> [Task details]:
Rewrite the records, starting with the line that contains "You are a computer-use agent. Screen dimensions: 839x479" and going on through the end of the records, as a two-column CSV with the columns input and output. Put each piece of text in input and the answer that follows it in output, and quote every field with its line breaks turned into spaces.

--- start of Material ---

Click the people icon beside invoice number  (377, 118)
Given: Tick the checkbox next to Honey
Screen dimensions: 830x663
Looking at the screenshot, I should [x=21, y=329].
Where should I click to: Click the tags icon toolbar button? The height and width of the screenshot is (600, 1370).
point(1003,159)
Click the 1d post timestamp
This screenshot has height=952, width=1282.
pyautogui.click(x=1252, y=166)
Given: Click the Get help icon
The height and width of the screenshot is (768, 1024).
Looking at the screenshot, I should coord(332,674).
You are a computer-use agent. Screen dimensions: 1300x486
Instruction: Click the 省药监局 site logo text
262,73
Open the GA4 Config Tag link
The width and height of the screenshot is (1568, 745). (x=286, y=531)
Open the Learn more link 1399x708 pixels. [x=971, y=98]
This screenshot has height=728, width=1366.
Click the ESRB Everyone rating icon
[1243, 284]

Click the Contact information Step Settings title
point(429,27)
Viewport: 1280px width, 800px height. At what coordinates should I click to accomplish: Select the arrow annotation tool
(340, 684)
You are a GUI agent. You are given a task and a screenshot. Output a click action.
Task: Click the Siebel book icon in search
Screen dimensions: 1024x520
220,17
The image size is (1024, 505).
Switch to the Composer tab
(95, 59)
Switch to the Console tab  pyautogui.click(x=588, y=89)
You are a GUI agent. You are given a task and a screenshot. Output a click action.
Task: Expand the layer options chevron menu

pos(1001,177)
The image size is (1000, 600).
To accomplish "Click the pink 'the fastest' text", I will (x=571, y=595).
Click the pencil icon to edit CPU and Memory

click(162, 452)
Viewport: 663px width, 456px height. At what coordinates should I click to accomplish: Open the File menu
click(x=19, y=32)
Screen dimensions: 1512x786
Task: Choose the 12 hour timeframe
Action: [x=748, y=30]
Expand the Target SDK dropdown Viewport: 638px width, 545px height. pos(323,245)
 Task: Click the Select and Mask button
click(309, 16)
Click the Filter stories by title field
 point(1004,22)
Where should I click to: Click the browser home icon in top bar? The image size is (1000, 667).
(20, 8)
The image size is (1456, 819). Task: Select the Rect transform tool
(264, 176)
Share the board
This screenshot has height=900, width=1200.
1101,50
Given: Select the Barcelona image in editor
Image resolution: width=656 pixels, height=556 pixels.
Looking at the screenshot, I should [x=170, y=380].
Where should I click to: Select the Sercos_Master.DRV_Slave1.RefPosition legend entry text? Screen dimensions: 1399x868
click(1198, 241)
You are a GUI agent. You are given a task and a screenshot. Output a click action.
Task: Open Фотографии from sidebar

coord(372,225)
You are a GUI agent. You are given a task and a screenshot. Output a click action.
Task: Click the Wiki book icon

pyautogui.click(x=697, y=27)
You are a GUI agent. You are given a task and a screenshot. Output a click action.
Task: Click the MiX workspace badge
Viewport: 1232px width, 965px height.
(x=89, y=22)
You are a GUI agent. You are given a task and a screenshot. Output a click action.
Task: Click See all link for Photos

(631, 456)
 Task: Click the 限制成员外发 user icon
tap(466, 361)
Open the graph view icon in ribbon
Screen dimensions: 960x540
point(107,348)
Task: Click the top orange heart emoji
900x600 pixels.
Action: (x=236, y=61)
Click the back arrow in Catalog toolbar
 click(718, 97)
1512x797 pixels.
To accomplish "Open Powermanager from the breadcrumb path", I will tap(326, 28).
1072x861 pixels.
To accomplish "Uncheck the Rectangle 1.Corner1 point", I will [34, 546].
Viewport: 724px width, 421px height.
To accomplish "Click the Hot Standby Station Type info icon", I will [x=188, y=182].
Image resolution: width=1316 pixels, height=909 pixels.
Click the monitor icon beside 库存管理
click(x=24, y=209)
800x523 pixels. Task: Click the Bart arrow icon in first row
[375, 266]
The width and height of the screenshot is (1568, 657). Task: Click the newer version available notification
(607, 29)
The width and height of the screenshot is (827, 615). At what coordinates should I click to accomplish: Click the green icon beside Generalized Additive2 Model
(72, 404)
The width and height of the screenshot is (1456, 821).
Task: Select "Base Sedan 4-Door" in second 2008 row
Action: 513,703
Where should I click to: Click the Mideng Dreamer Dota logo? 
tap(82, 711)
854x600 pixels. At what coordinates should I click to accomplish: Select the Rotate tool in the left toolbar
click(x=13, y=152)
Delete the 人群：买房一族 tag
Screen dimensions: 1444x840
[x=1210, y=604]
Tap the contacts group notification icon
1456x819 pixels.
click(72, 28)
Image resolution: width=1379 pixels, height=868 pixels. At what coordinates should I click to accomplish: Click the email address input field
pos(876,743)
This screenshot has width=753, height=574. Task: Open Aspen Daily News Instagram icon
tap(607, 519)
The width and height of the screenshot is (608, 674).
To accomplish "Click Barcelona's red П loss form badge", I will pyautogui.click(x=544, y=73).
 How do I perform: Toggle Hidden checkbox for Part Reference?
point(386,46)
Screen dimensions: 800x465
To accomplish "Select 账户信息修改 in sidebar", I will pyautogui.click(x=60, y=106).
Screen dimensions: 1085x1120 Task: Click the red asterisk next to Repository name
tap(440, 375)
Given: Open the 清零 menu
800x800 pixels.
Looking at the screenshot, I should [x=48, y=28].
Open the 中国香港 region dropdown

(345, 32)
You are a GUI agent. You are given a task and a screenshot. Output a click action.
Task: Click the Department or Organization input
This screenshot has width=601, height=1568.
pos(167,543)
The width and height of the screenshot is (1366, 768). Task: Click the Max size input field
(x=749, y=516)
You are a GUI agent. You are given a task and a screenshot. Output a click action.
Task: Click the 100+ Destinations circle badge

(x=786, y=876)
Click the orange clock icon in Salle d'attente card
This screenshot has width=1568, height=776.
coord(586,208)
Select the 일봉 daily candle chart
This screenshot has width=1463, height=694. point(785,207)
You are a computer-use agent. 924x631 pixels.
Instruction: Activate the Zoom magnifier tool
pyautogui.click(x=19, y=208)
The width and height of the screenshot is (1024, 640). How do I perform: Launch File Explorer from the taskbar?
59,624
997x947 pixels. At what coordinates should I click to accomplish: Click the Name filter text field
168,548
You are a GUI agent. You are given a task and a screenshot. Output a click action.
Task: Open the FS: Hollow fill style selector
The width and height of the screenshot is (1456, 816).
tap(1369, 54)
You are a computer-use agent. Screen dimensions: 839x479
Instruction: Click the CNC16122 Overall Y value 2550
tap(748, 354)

--- end of Material ---

> [Task solution]:
input,output
"You are a computer-use agent. Screen dimensions: 839x479 Instruction: Click the CNC16122 Overall Y value 2550","tap(748, 354)"